Blackwater, The Privatization of War And Public Enemy Number One


When we evaluate the facts, the use of private military contractors appears to have harmed, rather than helped, the counterinsurgency efforts of the U.S. mission in Iraq, going against our best doctrine and undermining critical efforts of our troops. Even worse, the government can no longer carry out one of its most basic core missions: to fight and win the nation's wars. Instead, the massive outsourcing of military operations has created a dependency on private firms like Blackwater that has given rise to dangerous vulnerabilities.The dark truth about Blackwater

The idea of privatization of American public and governmental functions has been at the center of the neo conservative movement and over the last decade has been presented as the cure for everything that ails us from Social Security to Medicare, prison administration to public education, law enforcement and even the waging of war.

This idea that private enterprise can accomplish governmental functions more efficiently, at less cost while providing better service is, of course absurd and, in fact, is nothing but an enormous lie, and, like all enormous lies, if repeated often and loudly by the right authority figures and affirmed in "scholarly" studies performed by the Heritage or American Enterprise think tanks, it will take hold and seem, to a sizable portion of the uncritical public, to be the truth, simply because they have heard it so many times from so many familiar voices.

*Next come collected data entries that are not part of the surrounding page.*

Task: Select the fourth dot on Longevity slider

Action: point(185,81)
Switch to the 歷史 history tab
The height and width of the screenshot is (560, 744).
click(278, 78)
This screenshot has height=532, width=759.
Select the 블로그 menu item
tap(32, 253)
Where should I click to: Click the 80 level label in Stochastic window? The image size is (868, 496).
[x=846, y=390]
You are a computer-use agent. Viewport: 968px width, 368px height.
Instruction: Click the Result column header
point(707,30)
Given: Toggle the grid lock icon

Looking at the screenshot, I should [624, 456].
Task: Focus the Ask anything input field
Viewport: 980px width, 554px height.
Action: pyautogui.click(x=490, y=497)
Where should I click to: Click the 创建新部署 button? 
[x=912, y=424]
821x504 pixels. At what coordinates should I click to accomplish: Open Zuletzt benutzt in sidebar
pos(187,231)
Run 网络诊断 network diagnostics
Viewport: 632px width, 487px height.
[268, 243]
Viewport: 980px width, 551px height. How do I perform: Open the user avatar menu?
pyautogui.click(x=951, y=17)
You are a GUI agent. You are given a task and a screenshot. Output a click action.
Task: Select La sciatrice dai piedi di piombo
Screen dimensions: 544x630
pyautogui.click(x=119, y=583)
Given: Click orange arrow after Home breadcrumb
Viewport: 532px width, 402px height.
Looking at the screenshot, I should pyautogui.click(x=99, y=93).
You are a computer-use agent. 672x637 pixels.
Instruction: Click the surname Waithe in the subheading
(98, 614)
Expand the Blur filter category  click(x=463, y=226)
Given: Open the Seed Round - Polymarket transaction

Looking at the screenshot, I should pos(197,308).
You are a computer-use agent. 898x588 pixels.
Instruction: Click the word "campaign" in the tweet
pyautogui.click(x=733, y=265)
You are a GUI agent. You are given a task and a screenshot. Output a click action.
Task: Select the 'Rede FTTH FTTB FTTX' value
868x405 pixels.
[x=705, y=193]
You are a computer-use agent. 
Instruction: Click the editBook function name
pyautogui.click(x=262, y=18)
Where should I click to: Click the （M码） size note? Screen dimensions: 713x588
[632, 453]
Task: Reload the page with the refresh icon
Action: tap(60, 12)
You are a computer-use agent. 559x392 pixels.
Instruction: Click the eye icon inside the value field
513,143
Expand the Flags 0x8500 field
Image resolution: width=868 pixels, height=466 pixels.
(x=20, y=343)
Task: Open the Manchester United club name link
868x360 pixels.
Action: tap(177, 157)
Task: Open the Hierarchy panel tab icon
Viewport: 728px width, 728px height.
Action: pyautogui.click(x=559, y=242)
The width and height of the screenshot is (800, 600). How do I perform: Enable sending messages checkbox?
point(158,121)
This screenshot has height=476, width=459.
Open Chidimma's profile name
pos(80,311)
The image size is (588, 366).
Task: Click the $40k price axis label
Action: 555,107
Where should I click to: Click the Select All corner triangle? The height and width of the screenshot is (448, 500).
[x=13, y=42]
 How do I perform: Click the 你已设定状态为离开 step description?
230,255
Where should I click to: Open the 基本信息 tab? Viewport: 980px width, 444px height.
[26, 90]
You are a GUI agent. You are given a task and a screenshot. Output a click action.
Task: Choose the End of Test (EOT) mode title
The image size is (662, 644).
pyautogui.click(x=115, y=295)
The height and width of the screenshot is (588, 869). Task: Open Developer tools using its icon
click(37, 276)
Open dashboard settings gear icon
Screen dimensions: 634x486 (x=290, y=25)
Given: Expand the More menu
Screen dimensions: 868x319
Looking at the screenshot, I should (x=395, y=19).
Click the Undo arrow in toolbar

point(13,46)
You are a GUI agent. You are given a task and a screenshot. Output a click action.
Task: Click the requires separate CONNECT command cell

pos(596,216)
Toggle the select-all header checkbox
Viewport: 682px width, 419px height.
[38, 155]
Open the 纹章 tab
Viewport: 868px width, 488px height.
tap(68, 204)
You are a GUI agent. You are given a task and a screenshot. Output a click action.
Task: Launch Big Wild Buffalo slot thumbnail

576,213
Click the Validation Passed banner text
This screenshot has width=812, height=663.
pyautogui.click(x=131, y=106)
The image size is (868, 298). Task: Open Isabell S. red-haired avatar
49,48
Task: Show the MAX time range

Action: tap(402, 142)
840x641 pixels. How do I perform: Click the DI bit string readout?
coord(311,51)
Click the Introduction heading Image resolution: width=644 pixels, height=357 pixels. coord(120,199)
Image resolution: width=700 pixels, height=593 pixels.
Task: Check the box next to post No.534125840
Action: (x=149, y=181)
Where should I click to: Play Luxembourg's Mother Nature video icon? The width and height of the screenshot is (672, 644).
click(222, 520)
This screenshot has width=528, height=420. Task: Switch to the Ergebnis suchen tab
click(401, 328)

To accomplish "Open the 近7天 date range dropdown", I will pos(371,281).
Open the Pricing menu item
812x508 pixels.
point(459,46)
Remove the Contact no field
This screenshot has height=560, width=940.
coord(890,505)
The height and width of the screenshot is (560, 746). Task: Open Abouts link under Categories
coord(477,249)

The marketing/propaganda professionals of the Cheney /Bush administration have carefully studied their Goebbels and know that the truth is what they can sell to those gullible enough to believe it especially when delivered in a climate of xenophobic, racist or religious fear, and due to the fact that a large percentage of our citizenry are either unable to look at their government and the wider corporate culture which largely dictates public policy, with a properly suspicious eye, or simply doesn't give a damn as long as no one threatens to take away their snowmobiles, shotguns and cheap access to the mind numbing inanity of popular culture and celebrity, the great lies become public truths and "common knowledge."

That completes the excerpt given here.